[Report] Debriefing Session of EpiNurse Project “Monitoring for Ensured Communicable Disease Control on Evacuation Site by Local Nurses in Nepal"

August 9, 2016

On August 9, 2016 at University of Kochi (Ike campus), Dr. Sakiko Kanbara, Associate Professor of DNGL, presented about the initial preparations done, for instance getting information from local nurses (EpiNurse) center in Nepal, collecting health data along with review of existing information, and visual inspection of the affected areas. The DNGL students and faculty members were participated.

This project was funded by the Japan Science and Technology Agency (JST), in collaboration with Nepalese governmental institutions that initiated support related to Nepal earthquake within the framework of the J-RAPID Program that supports urgent international collaborative research after Nepal earthquake. Partner from Nepal include the Nursing Association Nepal (NAN) and School of Nursing Tribhuvan University, Ministry of Health of Population, and Global Partners include the Ebayanihan, Ateneo de Manila University. This project aims to investigate and report on the prevention of communicable diseases and implement the life environment assessment by local Nepalese nursing workforce and the sharing of collected health information through real time communication with governmental and international relief agencies.
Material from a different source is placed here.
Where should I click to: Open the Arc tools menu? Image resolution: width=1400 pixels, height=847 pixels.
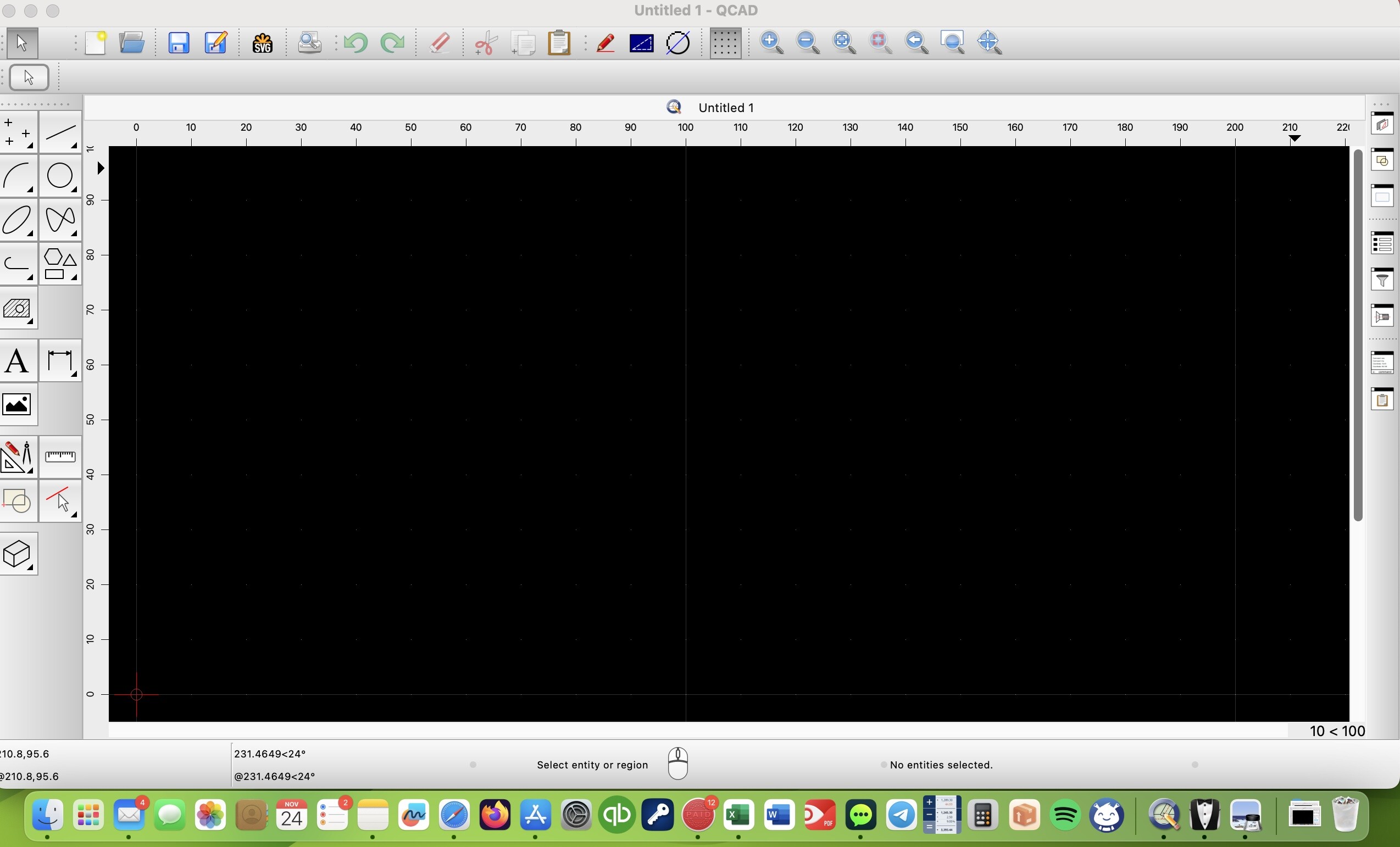coord(18,176)
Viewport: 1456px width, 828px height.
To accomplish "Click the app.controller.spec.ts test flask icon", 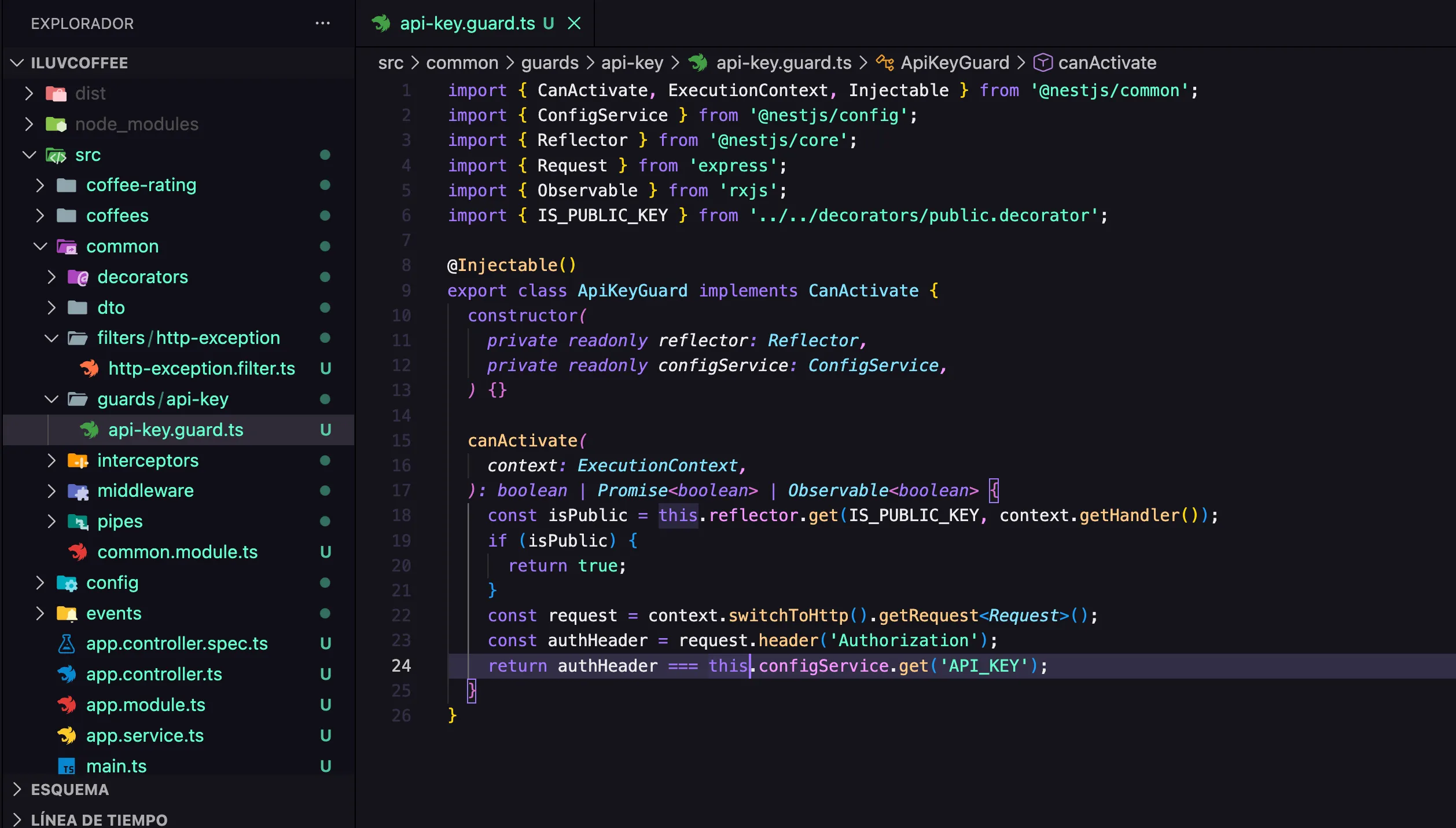I will click(67, 644).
The monitoring of community health status in the affected districts was conducted by EpiNurses who were trained in Kathmandu on the utilization of the toolkit and dispatched in 26 camps in eight affected districts include Kathmandu, Gorkha, Dolakha, Sindhupalchok, Nuwakot, Rasuwa, Bhaktapur and Laltipur. She highlighted that for disaster risk reduction, critical attention should be paid to hygiene control in shelters to maintain minimum health safety level. For that, one of challenges for health responders is data collection to generate reasonable information that can be used in predicting whether something is likely to lead to an outbreak in communicable diseases. In addition, Dr. Kanbara explained that disaster nursing is a crucial element of disaster response, and training nurses to obtain human security information through use of an ordinary technology to provide actionable information that impacting the future practice of disaster response from experiences of daily monitoring. The knowledge and skills of nurses can be used in this communication process toward the reduction of risk factors in a community. The responsibility of the public health nurses is to make the community aware of the environmental health risks and the actions necessary to reduce exposure and potential health problems.